The sequential improvement in revenues and EBITDA resulted primarily from our strength in our Canadian operations and contributions from the rental tool acquisitions completed in the last six months.
Comparisons were strong in Canada on a year-over-year basis due to the strong winter drilling season and contributions from an international catering and facility management contract. Revenue and EBITDA in Canada was up 21% over the first quarter of 2003.
Our rental tool showed significant increases in revenue and EBITDA largely due to the impact of acquisitions, while our workover operations improved despite continued weakness in the Gulf of Mexico and Venezuelan activity.
Our land drilling operations increased sequentially in both revenues and EBITDA and our daily cash margins for the quarter were $2,400 per day, this compares to $2,500 per day in the fourth quarter. The decline in the cash margin was primarily due to higher operating costs in Ohio, which had difficult operating conditions due to the winter weather. Our utilization in the first quarter for our drilling rate was 92% compared to 91% in the fourth quarter of 2003.
Looking at our Offshore Products business segment, revenues were 41.9 million, down 15.9 million from the first quarter of 2003. EBITDA was 1.5 million, down 5.3 million from the fourth quarter. Our EBITDA margins declined year-over-year in a sequential basis due to weak activity levels resulting from timing delays in major construction projects. To put it in perspective, our EBITDA margin in the first quarter is 3.5%, that margin for the full year 2003 was 15.4, 2002 it was 17.6, and 2001 a weak year it was 10.2.
The margin reductions occurred in most product lines due to lower cost absorption resulting from these activity reductions. Our backlog of 76.9 million was approximately – went up 23% from the 62.6 million at December 31 and down 4 million from the 80.9 million one year ago.
Looking at our Tubular Services business segment. Revenues, we had a strong performance in the first quarter. However, revenues were 66.2 million, down from the 71.7 in the fourth quarter of 2003. We had some unusual sales in the fourth quarter. Our EBITDA for the first quarter was 4 million compared to 2.1 million in the fourth quarter and 1.2 million a year ago and our gross margins in the first quarter were 8.9% compared to 5.6% in the 2003 fourth quarter. And our EBITDA margin was 6% compared to 3% in the fourth quarter. Our inventory at the end of the quarter was 59.3, down from the 64.5 inventory level at the end of the fourth quarter and the tons shipped during the quarter was 67,300 compared to 81,700 in the fourth quarter and 56,600 in the first quarter of 2003. Year-over-year improvements in volumes and gross margins were due to improved demand and the impact of OCTG price increases. Sequential revenue decrease was again due to this large order that we had in the fourth quarter of 2003.

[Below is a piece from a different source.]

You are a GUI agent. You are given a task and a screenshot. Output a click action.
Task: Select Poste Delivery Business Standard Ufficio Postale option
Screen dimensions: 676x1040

Our order book strengthened significantly during the quarter due to both program awards and spot market orders. Our order book at the end of the first quarter was 70.7 million. That compares to 59.3 million one year ago and 61.8 at December 31. Again our inventory declined by 5.3 million during the quarter due to strong sales and tight OCTG supplies.
Our purchase prices increased during the quarter due to mill price increases and surcharges, our average purchase price -- average cost of our inventory was $886 a ton at March 31 and that compares to $844 a ton at December 31, reflecting a 5% increase in the cost of our inventory for this period of time. We are currently holding 2 to 3 months of the inventory based upon current sales levels. Approximately 75% of our current inventory is committed to customer orders at the end of the quarter. Industry inventories increased during the first quarter with mill shipments outstripping consumption; however, we still believe there are approximately 4.6 months supply on the ground.

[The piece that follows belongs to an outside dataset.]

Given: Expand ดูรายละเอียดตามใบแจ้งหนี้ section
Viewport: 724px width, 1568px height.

In looking at the balance of 2004, again the key drivers for our company will be North American natural gas drilling activity and deepwater infrastructure development. About 85% of our revenues are attributable to North America.
Looking at Well Site Services, Canadian drilling activity was very strong during the first quarter. And we are now experiencing the normal seasonal decline during the spring breakup activity. Canadian activity in the oil sand development is also extremely promising given planned construction activity in that area, we hope to participate in the growth of that activity. Land drilling utilization is strong and should continue through 2004. Backlog visibility remains strong in both Texas and Ohio with commitments into the third quarter 2004 and again we are beginning to also see some ability to increase our pricing. Rental tool contribution should increase significantly year-over-year due to acquisitions completed, the increase in the rig count, and improvements in the capacity of our equipment.
Our workover business experienced weak demand in the Gulf of Mexico and Venezuela during the first quarter. We are now experiencing some improvements in both of these markets. In addition, we will continue to do capital expenditures in these segments to grow our business in addition to acquisitions.
In Offshore Products, we are coming off record years in 2002 and 2003. Again first quarter EBITDA margins were negatively impact by the weak activity level causing reduced cost absorption in several business lines; however, our backlog position has strengthened up 23% from December 31.
We believe that the first quarter represents the trough in our operating results for 2004. We have been and are continuing to implement various cost reduction initiatives in our home at Louisiana -- in our Houston, Texas operations.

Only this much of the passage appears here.